→ DATASET EXTRACT
◆ ◆ ◆ ◆ ◆

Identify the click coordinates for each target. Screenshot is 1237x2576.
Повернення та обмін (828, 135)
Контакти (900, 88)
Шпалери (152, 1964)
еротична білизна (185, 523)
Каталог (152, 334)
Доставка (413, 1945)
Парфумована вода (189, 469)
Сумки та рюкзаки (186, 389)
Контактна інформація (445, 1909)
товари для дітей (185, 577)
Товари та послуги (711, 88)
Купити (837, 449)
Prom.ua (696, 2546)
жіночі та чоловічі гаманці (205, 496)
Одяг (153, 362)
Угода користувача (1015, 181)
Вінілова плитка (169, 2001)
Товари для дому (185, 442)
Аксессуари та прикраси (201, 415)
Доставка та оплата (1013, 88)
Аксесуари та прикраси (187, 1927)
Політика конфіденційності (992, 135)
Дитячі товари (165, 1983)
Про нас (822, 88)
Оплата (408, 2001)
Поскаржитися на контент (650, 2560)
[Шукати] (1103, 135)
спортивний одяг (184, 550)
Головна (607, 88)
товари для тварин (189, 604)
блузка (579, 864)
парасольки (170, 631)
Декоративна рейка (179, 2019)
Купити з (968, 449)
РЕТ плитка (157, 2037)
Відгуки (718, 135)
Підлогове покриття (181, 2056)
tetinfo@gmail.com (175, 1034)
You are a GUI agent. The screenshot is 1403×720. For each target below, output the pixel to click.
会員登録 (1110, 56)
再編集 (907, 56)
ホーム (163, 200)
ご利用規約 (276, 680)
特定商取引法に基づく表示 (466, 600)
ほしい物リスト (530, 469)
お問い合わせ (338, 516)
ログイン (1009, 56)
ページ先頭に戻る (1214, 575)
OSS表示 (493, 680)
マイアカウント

◆ ◆ ◆ ◆ ◆

→ THE REQUEST
Give only the number of lines in the listing above that contain the word "each".

→ SOLUTION
2